Violenza di genere, parte il progetto che mira a curare gli uomini autori di maltrattamenti

«Per la maggior parte delle volte, un uomo violento torna a commettere lo stesso reato». Lo dice Leonardo Agueci, già procuratore aggiunto di Palermo e oggi presidente della Fondazione Legalità Onlus, che aggiunge: «ecco perché si deve recuperare un ritardo, e interrogarsi, tutti, su come intervenire». Da questa premessa, giovedì 14 novembre 2019 alle 10, al Centro di Accoglienza Padre Nostro di Brancaccio (Ex Mulino del sale, via San Ciro n. 6 a Palermo), prende il via un ciclo formativo rivolto a operatori del sociale, forze di polizia e magistrati per la prevenzione e gli interventi per gli uomini autori di maltrattamenti.

È Maurizio Artale, presidente del Centro fondato dal Beato Giuseppe Puglisi, a sottolineare «il profondo significato del realizzare tale iniziativa proprio nel territorio di Brancaccio, in cui è oggi attivo un presidio permanente della cultura dell’ascolto, dell’accoglienza e del servizio alla comunità, orientato alla tutela dei diritti delle persone e al contrasto ad ogni forma di violenza, che rappresenta uno dei frutti del martirio del Beato».

La violenza maschile sulle donne ha un carattere strutturale e non certo emergenziale. Accade che questi uomini, invece di tentare di capire come trasformare il loro istinto violento in altro, ci si abbandoneranno: dall’immaginare violenze sulle donne o anche sui bambini, torneranno a compierle. È evidente che il lavoro primario è quello conoscitivo e sui contesti culturali.

«L’Ufficio interdistrettuale di esecuzione penale esterna – spiega Marina Altavilla, dirigente UIEPE – da tre anni ha avviato la sperimentazione della presa in carico dei maltrattanti autori di reato in esecuzione penale esterna in tutti gli otto uffici presenti in Sicilia, con una supervisione centrale che ha accompagnato negli anni l’operatività regionale; oggi, grazie a nuovi progetti, abbiamo ritenuto importante aprirci anche all’aspetto della prevenzione primaria nelle scuole e a chiedere una collaborazione a tutte le agenzie non solo di controllo, ma anche sociali e sanitarie presenti nei territori.
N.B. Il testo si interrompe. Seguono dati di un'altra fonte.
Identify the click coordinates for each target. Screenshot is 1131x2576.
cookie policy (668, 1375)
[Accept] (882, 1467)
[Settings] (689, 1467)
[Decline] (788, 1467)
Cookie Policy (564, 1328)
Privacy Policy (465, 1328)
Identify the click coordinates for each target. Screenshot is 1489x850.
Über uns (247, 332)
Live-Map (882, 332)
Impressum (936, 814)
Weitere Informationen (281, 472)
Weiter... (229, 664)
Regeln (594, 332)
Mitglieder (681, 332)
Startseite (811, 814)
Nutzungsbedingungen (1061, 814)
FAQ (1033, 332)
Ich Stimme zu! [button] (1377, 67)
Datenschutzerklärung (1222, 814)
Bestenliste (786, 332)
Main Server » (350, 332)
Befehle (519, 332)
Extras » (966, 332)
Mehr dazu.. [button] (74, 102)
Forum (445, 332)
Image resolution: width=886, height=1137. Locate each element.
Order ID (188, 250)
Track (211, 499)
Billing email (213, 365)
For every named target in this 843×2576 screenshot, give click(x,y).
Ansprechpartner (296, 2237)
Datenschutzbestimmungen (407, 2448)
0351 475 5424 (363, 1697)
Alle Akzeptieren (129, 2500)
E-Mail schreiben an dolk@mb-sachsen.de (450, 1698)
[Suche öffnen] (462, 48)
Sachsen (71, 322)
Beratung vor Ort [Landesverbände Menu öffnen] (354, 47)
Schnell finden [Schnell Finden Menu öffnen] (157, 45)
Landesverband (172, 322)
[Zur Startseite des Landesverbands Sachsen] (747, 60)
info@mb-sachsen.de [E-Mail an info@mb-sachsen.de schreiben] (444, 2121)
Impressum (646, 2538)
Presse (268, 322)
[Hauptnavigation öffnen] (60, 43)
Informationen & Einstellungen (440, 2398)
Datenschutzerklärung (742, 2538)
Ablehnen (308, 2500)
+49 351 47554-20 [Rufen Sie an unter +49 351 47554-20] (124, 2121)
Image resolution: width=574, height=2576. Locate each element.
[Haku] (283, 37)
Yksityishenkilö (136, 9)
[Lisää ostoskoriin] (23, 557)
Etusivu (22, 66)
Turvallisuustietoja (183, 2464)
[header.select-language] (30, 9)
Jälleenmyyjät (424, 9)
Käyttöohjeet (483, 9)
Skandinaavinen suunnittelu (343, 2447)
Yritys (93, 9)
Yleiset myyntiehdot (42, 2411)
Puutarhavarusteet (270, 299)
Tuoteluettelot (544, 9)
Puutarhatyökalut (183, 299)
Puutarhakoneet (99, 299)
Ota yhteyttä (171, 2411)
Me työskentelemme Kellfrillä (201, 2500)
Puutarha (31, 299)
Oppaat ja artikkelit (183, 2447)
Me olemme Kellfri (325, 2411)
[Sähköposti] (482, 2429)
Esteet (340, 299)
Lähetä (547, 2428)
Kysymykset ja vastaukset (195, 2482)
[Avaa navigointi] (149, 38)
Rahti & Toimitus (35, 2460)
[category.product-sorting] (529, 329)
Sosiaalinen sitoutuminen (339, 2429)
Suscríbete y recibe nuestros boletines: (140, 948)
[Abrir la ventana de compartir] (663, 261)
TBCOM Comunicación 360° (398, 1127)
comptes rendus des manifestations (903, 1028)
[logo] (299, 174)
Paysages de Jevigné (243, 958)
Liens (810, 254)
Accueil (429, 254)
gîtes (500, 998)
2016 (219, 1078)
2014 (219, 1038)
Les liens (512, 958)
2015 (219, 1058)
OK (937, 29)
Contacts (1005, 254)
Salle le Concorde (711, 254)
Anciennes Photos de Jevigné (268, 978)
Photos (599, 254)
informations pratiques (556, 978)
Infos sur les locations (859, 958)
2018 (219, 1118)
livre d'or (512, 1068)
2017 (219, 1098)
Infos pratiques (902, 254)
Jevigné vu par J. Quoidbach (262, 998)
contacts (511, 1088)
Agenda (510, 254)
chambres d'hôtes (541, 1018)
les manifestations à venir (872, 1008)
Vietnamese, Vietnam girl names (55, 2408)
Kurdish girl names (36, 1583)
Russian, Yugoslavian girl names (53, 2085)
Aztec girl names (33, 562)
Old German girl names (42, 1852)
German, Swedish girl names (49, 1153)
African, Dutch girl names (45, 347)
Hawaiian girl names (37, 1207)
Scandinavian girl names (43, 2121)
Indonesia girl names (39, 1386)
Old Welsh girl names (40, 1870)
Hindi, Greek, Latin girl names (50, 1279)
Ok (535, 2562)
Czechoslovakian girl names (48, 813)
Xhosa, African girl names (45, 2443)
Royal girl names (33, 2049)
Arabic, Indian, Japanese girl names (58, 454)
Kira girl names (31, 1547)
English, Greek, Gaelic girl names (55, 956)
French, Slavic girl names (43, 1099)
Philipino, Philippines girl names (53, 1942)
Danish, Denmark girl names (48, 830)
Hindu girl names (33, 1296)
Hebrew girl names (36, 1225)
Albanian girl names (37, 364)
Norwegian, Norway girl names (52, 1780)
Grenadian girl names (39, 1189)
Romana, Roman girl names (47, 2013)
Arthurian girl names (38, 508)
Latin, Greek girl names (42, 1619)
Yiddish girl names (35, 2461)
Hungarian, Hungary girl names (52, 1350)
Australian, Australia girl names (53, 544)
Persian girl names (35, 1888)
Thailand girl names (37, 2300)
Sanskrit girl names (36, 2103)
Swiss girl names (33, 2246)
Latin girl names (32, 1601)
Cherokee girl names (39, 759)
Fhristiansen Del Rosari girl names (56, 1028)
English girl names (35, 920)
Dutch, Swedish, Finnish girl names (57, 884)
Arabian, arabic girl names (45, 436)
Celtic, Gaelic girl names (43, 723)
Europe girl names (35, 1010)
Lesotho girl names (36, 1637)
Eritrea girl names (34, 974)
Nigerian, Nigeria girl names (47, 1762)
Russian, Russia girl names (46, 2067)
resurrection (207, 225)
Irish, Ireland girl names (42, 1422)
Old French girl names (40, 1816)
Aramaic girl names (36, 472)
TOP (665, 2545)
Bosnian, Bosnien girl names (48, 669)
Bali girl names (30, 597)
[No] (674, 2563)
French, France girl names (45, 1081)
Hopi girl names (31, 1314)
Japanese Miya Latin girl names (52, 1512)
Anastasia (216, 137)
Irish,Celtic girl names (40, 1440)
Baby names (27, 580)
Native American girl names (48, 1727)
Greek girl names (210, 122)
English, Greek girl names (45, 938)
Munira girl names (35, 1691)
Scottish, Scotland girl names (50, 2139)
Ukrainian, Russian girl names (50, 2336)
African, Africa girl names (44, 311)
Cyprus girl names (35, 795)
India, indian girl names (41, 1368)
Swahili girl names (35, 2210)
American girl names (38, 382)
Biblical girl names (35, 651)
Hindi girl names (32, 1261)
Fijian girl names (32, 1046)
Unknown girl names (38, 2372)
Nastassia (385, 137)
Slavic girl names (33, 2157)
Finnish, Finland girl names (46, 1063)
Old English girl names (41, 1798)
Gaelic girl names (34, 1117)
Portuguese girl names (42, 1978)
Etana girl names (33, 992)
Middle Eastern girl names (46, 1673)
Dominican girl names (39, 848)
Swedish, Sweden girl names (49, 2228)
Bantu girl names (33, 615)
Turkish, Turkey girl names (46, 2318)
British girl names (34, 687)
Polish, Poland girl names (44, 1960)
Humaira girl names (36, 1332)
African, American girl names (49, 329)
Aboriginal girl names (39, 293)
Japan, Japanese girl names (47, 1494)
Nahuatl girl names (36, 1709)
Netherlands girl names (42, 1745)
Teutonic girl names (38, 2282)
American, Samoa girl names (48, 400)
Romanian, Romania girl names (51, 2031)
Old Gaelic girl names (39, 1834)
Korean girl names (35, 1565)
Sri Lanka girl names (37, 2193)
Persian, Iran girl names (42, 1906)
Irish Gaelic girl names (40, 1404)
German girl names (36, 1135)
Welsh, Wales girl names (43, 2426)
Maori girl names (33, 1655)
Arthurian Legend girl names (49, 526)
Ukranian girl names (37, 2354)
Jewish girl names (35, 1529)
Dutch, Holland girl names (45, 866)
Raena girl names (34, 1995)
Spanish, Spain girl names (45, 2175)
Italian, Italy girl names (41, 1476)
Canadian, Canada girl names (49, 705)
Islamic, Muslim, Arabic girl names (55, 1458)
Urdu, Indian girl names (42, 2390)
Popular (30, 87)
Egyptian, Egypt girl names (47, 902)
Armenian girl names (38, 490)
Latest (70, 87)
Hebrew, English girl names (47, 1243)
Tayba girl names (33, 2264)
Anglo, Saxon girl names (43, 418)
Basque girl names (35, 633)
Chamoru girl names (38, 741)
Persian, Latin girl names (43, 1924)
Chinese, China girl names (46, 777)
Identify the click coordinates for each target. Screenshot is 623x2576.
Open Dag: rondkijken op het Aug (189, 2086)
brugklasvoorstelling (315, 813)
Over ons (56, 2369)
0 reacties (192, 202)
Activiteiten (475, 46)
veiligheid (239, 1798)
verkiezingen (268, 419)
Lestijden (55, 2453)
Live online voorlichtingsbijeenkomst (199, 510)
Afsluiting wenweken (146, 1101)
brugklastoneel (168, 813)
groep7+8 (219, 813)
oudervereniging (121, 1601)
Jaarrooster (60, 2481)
Quest’ultima azione è molto complessa a fronte di una quasi totale carenza di servizi appositamente dedicati».

Il percorso formativo «Un altro me» (sette, in tutto, gli appuntamenti) prende il titolo dal film di Claudio Casazza realizzato nel 2016, che ha come tema il primo esperimento italiano di «trattamento intensificato» per responsabili di violenze sessuali nel Carcere di Bollate ad opera del CIPM di Milano il cui obiettivo è quello di prevenire la recidiva dei cosiddetti sex offenders. Il quesito è, innanzi tutto, se e come un autore di un reato di violenza contro le donne possa prendere coscienza di ciò che ha fatto, per non ricadere un giorno nella stessa violenza. In ogni caso, l’elaborazione delle proprie emozioni può essere un cammino lunghissimo, inedito per molti adulti maschi.

«La crescente diffusione di gravi condotte ascrivibili alla violenza di genere nei confronti delle donne, da parte degli uomini, rende necessaria l’adozione di interventi specialistici sebbene integrati e orientati alla presa in carico multidisciplinare dei maltrattanti», afferma Rosanna Provenzano, referente scientifico del Programma formativo. La formazione integrata a tutto campo aiuta a ricostruire una capacità di lettura del fenomeno, e, secondo Provenzano, «a superare i limiti conoscitivi e operativi di chi, concentrato sul proprio compito rischia di non avere gli strumenti per andare oltre e vede e interviene solo su una porzione del problema».

«La recidiva degli autori di violenza è straordinariamente alta se non interviene qualcosa o qualcuno, è necessario tenerlo bene in mente. Ecco, dunque, la necessità – conclude Agueci – di agire perché possano essere presi in carico da un servizio o un centro d’ascolto per uomini maltrattanti».